I think people overcomplicate this.
It's way to reverse our understanding of which thing we take as given and which we then consider to be the probability.
It does require that we know a lot of things to use it, which tends to be its downfall.
Suppose that we know that 30% of men are tall, call this our prior probability, and we want to know the likelihood that someone tall is a man, the posterior probability. Those are different things, which sometimes trips people up. (I.e. the likelihood that someone who tested positive is sick is different than the likelihood that someone who is sick tested positive, even though those sound pretty similar.)

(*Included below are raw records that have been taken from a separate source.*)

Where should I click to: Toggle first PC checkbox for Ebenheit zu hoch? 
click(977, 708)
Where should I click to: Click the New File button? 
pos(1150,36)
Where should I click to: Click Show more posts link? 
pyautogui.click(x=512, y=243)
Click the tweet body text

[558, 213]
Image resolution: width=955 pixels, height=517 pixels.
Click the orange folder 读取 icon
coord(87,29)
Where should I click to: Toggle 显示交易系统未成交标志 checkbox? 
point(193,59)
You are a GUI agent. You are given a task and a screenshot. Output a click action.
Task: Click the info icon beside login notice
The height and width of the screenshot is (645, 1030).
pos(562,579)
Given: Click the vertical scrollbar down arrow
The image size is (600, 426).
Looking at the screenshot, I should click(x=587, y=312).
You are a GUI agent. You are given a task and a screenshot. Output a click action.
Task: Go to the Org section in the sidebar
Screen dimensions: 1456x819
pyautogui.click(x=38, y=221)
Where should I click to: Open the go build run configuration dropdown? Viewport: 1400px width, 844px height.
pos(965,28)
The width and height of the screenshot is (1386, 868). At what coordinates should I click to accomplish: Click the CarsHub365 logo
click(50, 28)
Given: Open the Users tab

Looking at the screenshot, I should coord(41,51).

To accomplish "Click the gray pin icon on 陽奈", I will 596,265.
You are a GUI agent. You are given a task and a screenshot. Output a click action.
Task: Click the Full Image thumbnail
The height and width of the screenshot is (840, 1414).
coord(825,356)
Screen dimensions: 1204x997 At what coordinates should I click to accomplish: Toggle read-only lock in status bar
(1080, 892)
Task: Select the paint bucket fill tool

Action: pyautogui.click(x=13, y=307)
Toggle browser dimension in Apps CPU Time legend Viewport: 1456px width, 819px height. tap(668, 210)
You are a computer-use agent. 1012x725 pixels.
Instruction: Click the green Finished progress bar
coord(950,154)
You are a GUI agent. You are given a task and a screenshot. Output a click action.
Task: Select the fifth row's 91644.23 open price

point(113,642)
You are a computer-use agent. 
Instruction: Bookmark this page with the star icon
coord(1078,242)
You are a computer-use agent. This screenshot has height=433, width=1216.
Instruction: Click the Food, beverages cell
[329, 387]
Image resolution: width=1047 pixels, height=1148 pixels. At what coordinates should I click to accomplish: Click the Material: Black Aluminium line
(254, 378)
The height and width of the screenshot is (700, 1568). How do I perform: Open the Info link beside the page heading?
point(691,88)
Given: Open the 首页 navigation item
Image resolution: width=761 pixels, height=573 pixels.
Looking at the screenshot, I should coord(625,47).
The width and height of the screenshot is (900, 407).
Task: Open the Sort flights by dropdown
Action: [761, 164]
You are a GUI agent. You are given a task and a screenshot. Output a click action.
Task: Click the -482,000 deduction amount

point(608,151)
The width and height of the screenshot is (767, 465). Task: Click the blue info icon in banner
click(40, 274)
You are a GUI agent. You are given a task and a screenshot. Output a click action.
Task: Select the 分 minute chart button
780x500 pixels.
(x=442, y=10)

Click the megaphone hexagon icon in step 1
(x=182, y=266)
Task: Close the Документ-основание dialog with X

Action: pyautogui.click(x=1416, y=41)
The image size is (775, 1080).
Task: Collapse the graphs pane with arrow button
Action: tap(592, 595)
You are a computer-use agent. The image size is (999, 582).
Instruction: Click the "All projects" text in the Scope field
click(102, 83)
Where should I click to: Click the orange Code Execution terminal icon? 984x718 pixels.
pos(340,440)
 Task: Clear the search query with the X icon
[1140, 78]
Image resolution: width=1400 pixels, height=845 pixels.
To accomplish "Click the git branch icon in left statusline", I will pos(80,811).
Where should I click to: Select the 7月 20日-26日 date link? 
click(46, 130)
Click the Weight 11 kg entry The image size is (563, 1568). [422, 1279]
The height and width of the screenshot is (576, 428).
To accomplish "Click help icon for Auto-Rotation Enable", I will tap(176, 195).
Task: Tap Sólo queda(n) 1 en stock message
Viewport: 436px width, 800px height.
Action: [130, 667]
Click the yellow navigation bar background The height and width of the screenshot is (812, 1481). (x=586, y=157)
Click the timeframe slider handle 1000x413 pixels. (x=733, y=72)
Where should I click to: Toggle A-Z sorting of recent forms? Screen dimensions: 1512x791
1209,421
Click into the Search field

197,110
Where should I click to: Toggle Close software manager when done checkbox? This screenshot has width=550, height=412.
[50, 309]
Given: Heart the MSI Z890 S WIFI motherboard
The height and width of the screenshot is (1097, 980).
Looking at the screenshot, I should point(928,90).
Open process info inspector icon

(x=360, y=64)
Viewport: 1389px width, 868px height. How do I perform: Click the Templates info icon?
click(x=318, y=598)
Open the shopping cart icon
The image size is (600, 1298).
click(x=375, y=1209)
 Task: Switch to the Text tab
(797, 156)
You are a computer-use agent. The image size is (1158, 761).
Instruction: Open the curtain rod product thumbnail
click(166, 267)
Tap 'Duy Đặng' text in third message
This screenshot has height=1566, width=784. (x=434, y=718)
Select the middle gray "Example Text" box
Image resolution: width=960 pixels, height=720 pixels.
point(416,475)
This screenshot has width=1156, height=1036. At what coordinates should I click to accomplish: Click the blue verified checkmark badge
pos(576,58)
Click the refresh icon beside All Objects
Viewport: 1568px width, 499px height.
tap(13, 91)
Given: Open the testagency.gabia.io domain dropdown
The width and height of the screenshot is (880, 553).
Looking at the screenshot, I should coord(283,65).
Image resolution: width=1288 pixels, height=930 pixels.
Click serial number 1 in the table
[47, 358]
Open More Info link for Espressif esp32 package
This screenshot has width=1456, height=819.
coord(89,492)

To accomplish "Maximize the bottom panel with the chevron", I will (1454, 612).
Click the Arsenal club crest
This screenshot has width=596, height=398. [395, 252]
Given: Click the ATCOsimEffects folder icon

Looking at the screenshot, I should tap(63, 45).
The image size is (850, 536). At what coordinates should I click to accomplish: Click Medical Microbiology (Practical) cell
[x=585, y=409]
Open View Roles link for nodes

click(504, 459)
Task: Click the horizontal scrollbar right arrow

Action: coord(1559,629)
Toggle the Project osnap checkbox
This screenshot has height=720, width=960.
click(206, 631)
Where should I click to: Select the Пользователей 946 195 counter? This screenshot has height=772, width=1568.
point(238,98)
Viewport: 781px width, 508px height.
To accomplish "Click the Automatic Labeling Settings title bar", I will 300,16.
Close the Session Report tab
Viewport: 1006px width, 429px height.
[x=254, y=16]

To do that, we need to know how common it is to be tall and to be a man. Suppose that 20% of our population is tall, and 50% are men. So then we make a fraction using our assumption (men) over our observation (tall) and get .5 / .2 = 2.5, and we multiply that by our prior probability .3 to get .75. I..e if someone is tall, then 3/4 of the time, they are a man. (You can note that the numbers have to be consistent to make this work out. If you used the same 30% of men are tall observation but thought that 10% of the population was tall and 50% men, you would get a probability greater than one, so you know that your values were mutually inconsistent and impossible.)
In terms of intuition vs. plugging and chugging: here we see that assuming this is a man gave us a higher probability of being tall than the population as a whole, so the event tall and the event man are not independent. There must be more tall men than tall non-men in the same size sample of each to get the math to work out. The calculation tells us how much that distribution is one-sided.